What’s the future of construction vehicles?

Construction vehicles Ellis Fox Blog

In recent years construction vehicles have come under fire in terms of climate change concerns. Indeed because of their workloads most vehicles are traditionally diesel powered. Diesel is traditionally refined from fossil fuels and contains slightly more carbon than petroleum. Despite this it releases moderately less CO2 during combustion. However, all diesel vehicles are required to meet EU guidelines for emissions to enter and operate in London’s Low Emission Zone or pay a daily charge. The pressure has been gradually mounting to find alternate fuel sources that are cleaner. We take a look at some of the strategies main contractors are employing:

  1. Diesel from Hydrogenated Vegetable Oil (HVO)

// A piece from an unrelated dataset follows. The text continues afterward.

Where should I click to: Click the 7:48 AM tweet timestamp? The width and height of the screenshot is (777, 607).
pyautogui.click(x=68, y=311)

Sir Robert McAlpine recently announced that they are transitioning all of their diesel construction machinery to operate on HVO rather than fossil fuel diesel, and aim to achieve this by April 2022. This is part of their strategy to reduce carbon emissions on site. In addition to other strategies, they’ve also introduced a whole life carbon calculator to address their scope 3 emissions and assist clients in achieving reductions in their carbon footprint. These types of proactive strategies are exactly what’s needed in the construction industry. As more firms start to align their strategies with climate change goals it can only benefit the industry.

  1. Electric Vehicles

Volvo were one of the first vehicle manufacturers to turn their attention to electric heavy duty construction machinery. They started working on their first electric prototype in 2012 and now have a fleet of all electric construction machinery selling in 14 countries . Earlier this year, Renault entered the electric race, trialing their first all-electric construction trucks and cranes on site. More recently, Swedish firm Volta Trucks announced the development of their electric prototype construction trucks. While few main contractors have announced investing in all electric fleets, there’s increasing an opportunity to do so.

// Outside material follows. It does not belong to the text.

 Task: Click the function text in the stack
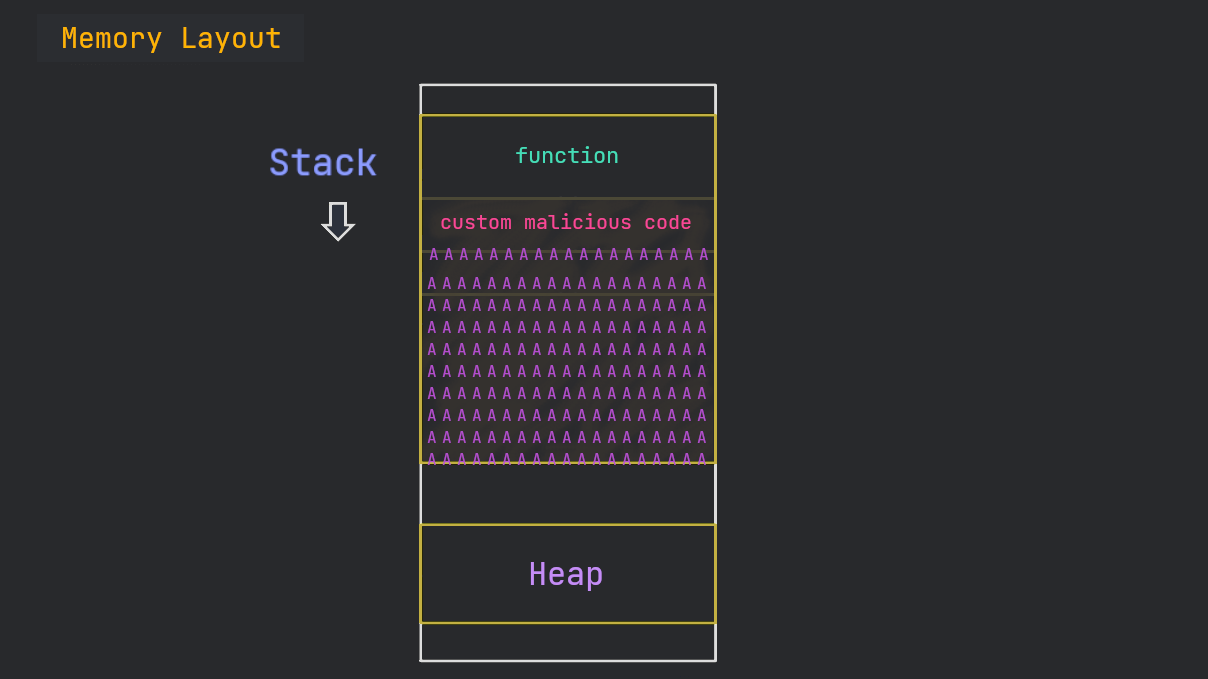point(566,156)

  1. Hydrogen hybrids and fuel cells

Main contractors working on HS2 have taken an approach of retrofitting construction vehicles to be hybrid or hydrogen powered with the aim of reducing emissions. In 2020 JCB construction equipment manufacturer announced they were testing a 20 tonne excavator powered by hydrogen. More recently Volvo and other manufacturers are also looking to hydrogen as a greener fuel alternative.

While most of these technologies have not reached industry wide adoption, it’s only a matter of time before these become the only options available, given new emissions laws and targets. This is the future of construction vehicles.